# EXERCISE DIRECTIONS
Using the data below, return the stretch from the line that contains "The height and width of the screenshot is (272, 350)." through the line that contains "Select Multitenant Azure", both included, exactly as it stands and nothing beyond it.

# PROVIDED DATA
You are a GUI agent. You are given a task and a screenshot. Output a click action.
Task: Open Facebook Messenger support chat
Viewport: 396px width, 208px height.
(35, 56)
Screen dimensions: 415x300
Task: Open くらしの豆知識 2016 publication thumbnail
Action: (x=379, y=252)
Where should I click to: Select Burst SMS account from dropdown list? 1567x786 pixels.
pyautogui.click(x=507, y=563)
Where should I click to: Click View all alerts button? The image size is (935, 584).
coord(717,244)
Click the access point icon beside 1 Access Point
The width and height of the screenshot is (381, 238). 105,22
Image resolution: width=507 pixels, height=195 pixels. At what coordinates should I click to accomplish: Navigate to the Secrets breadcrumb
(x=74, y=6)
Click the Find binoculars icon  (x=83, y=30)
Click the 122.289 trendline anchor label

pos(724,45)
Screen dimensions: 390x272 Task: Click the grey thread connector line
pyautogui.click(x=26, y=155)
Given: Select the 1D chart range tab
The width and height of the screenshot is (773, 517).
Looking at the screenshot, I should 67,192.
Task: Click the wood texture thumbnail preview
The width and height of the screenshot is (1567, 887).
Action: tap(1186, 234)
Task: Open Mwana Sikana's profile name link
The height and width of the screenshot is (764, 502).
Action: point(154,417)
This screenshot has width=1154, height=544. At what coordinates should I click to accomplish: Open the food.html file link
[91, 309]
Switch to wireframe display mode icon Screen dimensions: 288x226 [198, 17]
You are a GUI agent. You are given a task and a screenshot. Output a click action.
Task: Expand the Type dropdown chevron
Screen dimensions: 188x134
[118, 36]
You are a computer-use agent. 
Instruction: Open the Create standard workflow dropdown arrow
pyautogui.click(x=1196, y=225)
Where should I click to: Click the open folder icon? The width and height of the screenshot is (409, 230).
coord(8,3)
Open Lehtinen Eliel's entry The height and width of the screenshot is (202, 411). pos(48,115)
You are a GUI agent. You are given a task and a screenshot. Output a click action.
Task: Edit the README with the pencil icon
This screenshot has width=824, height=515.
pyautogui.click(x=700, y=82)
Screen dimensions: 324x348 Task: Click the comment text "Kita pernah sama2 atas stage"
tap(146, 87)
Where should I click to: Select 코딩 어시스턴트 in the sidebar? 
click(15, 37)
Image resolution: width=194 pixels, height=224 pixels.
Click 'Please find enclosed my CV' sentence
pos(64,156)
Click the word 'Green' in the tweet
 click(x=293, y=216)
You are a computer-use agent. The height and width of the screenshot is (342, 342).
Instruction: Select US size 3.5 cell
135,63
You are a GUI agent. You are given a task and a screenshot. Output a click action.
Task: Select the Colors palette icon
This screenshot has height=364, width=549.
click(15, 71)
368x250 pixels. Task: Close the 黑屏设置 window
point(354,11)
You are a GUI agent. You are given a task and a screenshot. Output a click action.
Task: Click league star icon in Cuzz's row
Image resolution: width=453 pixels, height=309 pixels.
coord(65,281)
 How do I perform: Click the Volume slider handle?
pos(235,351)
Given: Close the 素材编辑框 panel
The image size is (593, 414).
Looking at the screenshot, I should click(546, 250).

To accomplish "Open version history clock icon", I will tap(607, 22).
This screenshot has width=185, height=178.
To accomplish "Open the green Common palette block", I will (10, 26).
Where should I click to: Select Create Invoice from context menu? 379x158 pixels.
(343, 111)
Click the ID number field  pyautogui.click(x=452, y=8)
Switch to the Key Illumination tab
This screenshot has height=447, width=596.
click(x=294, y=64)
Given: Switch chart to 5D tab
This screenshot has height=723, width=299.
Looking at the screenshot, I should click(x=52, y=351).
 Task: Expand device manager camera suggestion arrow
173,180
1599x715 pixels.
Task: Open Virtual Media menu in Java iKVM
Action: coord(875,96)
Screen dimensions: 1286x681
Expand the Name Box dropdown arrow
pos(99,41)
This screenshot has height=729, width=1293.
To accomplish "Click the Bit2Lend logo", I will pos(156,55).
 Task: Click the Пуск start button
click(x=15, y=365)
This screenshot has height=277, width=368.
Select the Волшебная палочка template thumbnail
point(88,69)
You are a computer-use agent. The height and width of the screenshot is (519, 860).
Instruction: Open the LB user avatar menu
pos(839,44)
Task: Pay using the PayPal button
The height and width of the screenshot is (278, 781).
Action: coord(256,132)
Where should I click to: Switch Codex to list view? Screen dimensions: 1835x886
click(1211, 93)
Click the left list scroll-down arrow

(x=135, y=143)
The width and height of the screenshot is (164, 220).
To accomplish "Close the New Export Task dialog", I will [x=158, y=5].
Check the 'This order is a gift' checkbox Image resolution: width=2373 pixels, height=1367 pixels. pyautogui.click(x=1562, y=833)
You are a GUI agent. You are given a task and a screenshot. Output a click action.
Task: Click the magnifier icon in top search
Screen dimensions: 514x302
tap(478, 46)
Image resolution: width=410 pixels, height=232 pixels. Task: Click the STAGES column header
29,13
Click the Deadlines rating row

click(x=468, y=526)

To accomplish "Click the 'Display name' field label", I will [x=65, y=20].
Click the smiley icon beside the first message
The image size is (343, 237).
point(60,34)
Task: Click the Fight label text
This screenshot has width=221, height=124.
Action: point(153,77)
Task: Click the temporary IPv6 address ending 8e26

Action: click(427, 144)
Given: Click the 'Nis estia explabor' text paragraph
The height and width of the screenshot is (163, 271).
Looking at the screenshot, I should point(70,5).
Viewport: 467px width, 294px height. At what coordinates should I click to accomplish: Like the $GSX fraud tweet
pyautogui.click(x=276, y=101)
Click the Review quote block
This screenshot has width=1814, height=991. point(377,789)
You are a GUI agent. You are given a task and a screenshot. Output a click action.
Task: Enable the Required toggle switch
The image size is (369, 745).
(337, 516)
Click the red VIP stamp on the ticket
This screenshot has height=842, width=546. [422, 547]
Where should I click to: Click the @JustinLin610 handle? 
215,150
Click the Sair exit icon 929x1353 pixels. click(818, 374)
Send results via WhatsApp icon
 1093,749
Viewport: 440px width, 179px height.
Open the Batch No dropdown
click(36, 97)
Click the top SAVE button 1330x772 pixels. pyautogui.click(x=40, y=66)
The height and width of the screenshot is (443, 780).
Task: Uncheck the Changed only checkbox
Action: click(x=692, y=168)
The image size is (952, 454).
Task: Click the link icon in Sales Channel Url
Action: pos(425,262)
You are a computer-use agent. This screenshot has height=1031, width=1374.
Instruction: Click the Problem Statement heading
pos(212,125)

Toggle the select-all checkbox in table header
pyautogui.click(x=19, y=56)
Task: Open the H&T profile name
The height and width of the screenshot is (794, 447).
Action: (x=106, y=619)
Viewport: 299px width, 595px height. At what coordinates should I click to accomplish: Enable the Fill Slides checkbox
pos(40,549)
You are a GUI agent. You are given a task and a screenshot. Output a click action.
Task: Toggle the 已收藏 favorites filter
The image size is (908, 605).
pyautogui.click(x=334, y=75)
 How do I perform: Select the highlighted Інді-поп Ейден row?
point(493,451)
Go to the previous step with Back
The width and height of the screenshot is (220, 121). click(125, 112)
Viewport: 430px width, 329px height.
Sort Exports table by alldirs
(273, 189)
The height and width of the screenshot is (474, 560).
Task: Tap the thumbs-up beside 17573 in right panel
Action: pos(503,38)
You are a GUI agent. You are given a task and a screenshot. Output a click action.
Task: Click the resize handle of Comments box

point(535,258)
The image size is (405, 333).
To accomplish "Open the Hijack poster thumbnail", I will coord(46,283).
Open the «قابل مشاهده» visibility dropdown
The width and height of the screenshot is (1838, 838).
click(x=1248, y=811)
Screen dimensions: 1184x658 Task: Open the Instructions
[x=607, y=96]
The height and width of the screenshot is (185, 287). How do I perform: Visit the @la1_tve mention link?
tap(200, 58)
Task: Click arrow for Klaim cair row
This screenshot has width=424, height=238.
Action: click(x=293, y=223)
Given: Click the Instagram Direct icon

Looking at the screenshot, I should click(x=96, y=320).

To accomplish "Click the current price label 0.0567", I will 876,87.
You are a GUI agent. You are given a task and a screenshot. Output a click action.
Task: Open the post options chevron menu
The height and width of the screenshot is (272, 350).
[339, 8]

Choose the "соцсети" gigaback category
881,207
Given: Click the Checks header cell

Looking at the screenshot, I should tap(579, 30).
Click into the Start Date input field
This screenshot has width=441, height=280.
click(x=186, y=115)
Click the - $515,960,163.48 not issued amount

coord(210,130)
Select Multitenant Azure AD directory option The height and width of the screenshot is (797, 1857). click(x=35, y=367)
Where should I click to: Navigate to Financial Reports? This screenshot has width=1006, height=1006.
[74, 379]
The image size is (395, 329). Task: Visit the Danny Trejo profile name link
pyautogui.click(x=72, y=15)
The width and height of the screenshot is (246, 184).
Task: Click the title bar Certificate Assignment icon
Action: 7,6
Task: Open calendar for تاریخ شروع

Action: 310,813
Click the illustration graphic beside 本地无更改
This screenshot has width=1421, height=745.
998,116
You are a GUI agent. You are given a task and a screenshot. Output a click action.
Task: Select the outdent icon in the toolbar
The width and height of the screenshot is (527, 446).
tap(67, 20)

# RESULT FOR THIS TASK
The height and width of the screenshot is (272, 350).
[339, 8]

Choose the "соцсети" gigaback category
881,207
Given: Click the Checks header cell

Looking at the screenshot, I should tap(579, 30).
Click into the Start Date input field
This screenshot has width=441, height=280.
click(x=186, y=115)
Click the - $515,960,163.48 not issued amount

coord(210,130)
Select Multitenant Azure AD directory option The height and width of the screenshot is (797, 1857). click(x=35, y=367)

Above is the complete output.